▶ Geselecteerde tekst
Available languages

Taxonomy tags

Info

References in this case

Share

Highlight in text

Go

16.7.2011   

NL

Publicatieblad van de Europese Unie

C 211/15


Verzoek om een prejudiciële beslissing ingediend door het Hof van Cassatie (België) op 9 mei 2011 — Belgische Staat/Medicom sprl

(Zaak C-210/11)

2011/C 211/28

Procestaal: Frans

Verwijzende rechter

Hof van Cassatie

Partijen in het hoofdgeding

Verzoekende partij: Belgische Staat

Verwerende partij: Medicom sprl

Prejudiciële vragen

1)

Gegevens voor koppeling aan pixelcoördinaten:
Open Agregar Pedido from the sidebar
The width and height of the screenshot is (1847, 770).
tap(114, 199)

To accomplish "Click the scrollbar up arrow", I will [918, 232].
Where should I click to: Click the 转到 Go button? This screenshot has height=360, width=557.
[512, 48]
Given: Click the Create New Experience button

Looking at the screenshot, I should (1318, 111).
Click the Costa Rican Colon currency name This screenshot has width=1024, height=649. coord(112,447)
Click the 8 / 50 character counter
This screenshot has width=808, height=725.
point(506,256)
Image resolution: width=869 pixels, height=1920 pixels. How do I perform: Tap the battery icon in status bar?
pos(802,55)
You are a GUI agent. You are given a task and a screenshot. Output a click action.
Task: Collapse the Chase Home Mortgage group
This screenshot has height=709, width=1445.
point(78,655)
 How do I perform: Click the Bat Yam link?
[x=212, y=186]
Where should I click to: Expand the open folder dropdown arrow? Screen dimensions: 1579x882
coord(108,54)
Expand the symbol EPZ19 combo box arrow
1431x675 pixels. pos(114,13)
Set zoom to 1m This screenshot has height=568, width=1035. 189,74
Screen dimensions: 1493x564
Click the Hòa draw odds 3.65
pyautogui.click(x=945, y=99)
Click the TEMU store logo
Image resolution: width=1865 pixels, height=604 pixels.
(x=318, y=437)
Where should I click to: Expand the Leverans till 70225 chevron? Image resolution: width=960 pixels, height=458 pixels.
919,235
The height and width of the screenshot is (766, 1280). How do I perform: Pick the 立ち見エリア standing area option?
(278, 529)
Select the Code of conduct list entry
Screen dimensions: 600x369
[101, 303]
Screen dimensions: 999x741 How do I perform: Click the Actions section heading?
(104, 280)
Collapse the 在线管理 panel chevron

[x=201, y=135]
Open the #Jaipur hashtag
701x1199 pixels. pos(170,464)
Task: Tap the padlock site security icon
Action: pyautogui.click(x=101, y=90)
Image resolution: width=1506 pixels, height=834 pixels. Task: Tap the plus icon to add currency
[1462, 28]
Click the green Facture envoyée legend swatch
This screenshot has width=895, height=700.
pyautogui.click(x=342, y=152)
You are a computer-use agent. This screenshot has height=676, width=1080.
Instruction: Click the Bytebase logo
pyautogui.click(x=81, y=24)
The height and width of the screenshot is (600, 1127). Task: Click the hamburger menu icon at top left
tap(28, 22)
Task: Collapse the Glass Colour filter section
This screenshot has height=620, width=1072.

▶ Jouw opdracht
Zet de alinea uit de geselecteerde tekst die begint met "Verzoek om een prejudiciële beslissing" om in een opsomming met de belangrijkste gegevens.

▶ Uitwerking
- Soort stuk: verzoek om een prejudiciële beslissing
- Ingediend door: het Hof van Cassatie (België)
- Datum van indiening: 9 mei 2011
- Zaak: Belgische Staat/Medicom sprl